**WORK TO COMPLETE**
Write out the entries again exactly as they are given.

[Records drawn from a dataset]
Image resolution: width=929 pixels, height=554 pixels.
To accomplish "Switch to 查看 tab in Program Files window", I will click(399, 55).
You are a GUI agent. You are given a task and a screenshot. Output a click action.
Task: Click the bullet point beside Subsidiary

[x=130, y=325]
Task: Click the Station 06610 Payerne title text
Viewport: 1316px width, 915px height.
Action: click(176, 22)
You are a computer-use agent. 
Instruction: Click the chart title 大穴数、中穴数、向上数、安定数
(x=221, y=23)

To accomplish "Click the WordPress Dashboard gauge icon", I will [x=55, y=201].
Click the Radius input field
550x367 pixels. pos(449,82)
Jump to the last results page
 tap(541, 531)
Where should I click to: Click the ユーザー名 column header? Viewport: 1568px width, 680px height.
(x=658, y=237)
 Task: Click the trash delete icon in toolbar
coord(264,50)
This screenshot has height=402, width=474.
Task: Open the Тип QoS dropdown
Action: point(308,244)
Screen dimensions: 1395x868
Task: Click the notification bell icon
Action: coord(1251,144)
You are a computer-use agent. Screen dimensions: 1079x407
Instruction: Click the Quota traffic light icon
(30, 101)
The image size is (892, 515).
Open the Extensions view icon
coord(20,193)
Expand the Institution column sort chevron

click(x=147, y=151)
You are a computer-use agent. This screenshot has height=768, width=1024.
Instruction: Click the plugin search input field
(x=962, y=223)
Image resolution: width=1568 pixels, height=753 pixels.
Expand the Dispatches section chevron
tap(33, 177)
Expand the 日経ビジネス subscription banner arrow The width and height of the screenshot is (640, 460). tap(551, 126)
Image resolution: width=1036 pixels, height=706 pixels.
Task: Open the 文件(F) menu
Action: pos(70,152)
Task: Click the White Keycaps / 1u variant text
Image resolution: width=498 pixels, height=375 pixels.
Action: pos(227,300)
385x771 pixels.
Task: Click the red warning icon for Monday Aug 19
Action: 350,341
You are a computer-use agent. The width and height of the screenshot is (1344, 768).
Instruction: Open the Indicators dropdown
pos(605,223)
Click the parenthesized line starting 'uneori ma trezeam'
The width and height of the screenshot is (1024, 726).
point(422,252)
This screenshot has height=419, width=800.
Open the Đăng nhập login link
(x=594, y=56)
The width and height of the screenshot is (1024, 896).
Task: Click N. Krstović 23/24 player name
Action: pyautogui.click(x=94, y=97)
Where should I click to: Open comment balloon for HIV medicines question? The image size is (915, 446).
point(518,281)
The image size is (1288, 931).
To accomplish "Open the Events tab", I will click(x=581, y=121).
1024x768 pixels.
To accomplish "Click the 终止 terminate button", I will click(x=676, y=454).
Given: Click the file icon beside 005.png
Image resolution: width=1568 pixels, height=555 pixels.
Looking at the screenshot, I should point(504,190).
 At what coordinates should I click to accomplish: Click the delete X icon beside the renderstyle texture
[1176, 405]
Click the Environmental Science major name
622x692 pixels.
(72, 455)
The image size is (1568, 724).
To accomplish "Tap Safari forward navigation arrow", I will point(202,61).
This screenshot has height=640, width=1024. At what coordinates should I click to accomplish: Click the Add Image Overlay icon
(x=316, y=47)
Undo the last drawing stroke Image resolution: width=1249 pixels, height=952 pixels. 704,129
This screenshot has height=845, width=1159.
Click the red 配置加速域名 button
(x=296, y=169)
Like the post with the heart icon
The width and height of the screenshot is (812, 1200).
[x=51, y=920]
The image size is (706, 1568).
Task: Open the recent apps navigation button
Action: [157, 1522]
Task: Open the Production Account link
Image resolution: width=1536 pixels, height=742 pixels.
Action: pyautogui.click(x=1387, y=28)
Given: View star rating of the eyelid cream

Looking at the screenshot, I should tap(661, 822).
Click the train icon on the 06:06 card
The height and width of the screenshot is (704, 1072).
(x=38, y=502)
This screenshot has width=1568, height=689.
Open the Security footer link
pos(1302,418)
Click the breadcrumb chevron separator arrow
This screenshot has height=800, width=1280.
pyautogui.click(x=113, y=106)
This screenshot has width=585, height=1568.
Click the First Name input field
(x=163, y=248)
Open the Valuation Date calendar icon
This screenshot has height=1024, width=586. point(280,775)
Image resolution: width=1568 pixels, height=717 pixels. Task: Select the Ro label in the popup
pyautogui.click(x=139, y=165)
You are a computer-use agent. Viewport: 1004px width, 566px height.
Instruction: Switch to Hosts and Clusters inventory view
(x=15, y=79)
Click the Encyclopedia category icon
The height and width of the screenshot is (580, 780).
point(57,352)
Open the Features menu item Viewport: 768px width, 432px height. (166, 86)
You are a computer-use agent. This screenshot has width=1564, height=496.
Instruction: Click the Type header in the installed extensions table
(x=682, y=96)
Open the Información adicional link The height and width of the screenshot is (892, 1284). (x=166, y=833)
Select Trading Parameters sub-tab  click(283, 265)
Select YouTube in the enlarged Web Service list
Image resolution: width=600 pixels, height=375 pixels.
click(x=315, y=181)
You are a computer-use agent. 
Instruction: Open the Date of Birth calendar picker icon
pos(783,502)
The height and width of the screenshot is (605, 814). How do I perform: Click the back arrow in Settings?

**RESULT OF THE EXERCISE**
Image resolution: width=929 pixels, height=554 pixels.
To accomplish "Switch to 查看 tab in Program Files window", I will click(399, 55).
You are a GUI agent. You are given a task and a screenshot. Output a click action.
Task: Click the bullet point beside Subsidiary

[x=130, y=325]
Task: Click the Station 06610 Payerne title text
Viewport: 1316px width, 915px height.
Action: click(176, 22)
You are a computer-use agent. 
Instruction: Click the chart title 大穴数、中穴数、向上数、安定数
(x=221, y=23)

To accomplish "Click the WordPress Dashboard gauge icon", I will [x=55, y=201].
Click the Radius input field
550x367 pixels. pos(449,82)
Jump to the last results page
 tap(541, 531)
Where should I click to: Click the ユーザー名 column header? Viewport: 1568px width, 680px height.
(x=658, y=237)
 Task: Click the trash delete icon in toolbar
coord(264,50)
This screenshot has height=402, width=474.
Task: Open the Тип QoS dropdown
Action: point(308,244)
Screen dimensions: 1395x868
Task: Click the notification bell icon
Action: coord(1251,144)
You are a computer-use agent. Screen dimensions: 1079x407
Instruction: Click the Quota traffic light icon
(30, 101)
The image size is (892, 515).
Open the Extensions view icon
coord(20,193)
Expand the Institution column sort chevron

click(x=147, y=151)
You are a computer-use agent. This screenshot has height=768, width=1024.
Instruction: Click the plugin search input field
(x=962, y=223)
Image resolution: width=1568 pixels, height=753 pixels.
Expand the Dispatches section chevron
tap(33, 177)
Expand the 日経ビジネス subscription banner arrow The width and height of the screenshot is (640, 460). tap(551, 126)
Image resolution: width=1036 pixels, height=706 pixels.
Task: Open the 文件(F) menu
Action: pos(70,152)
Task: Click the White Keycaps / 1u variant text
Image resolution: width=498 pixels, height=375 pixels.
Action: pos(227,300)
385x771 pixels.
Task: Click the red warning icon for Monday Aug 19
Action: 350,341
You are a computer-use agent. The width and height of the screenshot is (1344, 768).
Instruction: Open the Indicators dropdown
pos(605,223)
Click the parenthesized line starting 'uneori ma trezeam'
The width and height of the screenshot is (1024, 726).
point(422,252)
This screenshot has height=419, width=800.
Open the Đăng nhập login link
(x=594, y=56)
The width and height of the screenshot is (1024, 896).
Task: Click N. Krstović 23/24 player name
Action: pyautogui.click(x=94, y=97)
Where should I click to: Open comment balloon for HIV medicines question? The image size is (915, 446).
point(518,281)
The image size is (1288, 931).
To accomplish "Open the Events tab", I will click(x=581, y=121).
1024x768 pixels.
To accomplish "Click the 终止 terminate button", I will click(x=676, y=454).
Given: Click the file icon beside 005.png
Image resolution: width=1568 pixels, height=555 pixels.
Looking at the screenshot, I should point(504,190).
 At what coordinates should I click to accomplish: Click the delete X icon beside the renderstyle texture
[1176, 405]
Click the Environmental Science major name
622x692 pixels.
(72, 455)
The image size is (1568, 724).
To accomplish "Tap Safari forward navigation arrow", I will point(202,61).
This screenshot has height=640, width=1024. At what coordinates should I click to accomplish: Click the Add Image Overlay icon
(x=316, y=47)
Undo the last drawing stroke Image resolution: width=1249 pixels, height=952 pixels. 704,129
This screenshot has height=845, width=1159.
Click the red 配置加速域名 button
(x=296, y=169)
Like the post with the heart icon
The width and height of the screenshot is (812, 1200).
[x=51, y=920]
The image size is (706, 1568).
Task: Open the recent apps navigation button
Action: [157, 1522]
Task: Open the Production Account link
Image resolution: width=1536 pixels, height=742 pixels.
Action: pyautogui.click(x=1387, y=28)
Given: View star rating of the eyelid cream

Looking at the screenshot, I should tap(661, 822).
Click the train icon on the 06:06 card
The height and width of the screenshot is (704, 1072).
(x=38, y=502)
This screenshot has width=1568, height=689.
Open the Security footer link
pos(1302,418)
Click the breadcrumb chevron separator arrow
This screenshot has height=800, width=1280.
pyautogui.click(x=113, y=106)
This screenshot has width=585, height=1568.
Click the First Name input field
(x=163, y=248)
Open the Valuation Date calendar icon
This screenshot has height=1024, width=586. point(280,775)
Image resolution: width=1568 pixels, height=717 pixels. Task: Select the Ro label in the popup
pyautogui.click(x=139, y=165)
You are a computer-use agent. Viewport: 1004px width, 566px height.
Instruction: Switch to Hosts and Clusters inventory view
(x=15, y=79)
Click the Encyclopedia category icon
The height and width of the screenshot is (580, 780).
point(57,352)
Open the Features menu item Viewport: 768px width, 432px height. (166, 86)
You are a computer-use agent. This screenshot has width=1564, height=496.
Instruction: Click the Type header in the installed extensions table
(x=682, y=96)
Open the Información adicional link The height and width of the screenshot is (892, 1284). (x=166, y=833)
Select Trading Parameters sub-tab  click(283, 265)
Select YouTube in the enlarged Web Service list
Image resolution: width=600 pixels, height=375 pixels.
click(x=315, y=181)
You are a computer-use agent. 
Instruction: Open the Date of Birth calendar picker icon
pos(783,502)
The height and width of the screenshot is (605, 814). How do I perform: Click the back arrow in Settings?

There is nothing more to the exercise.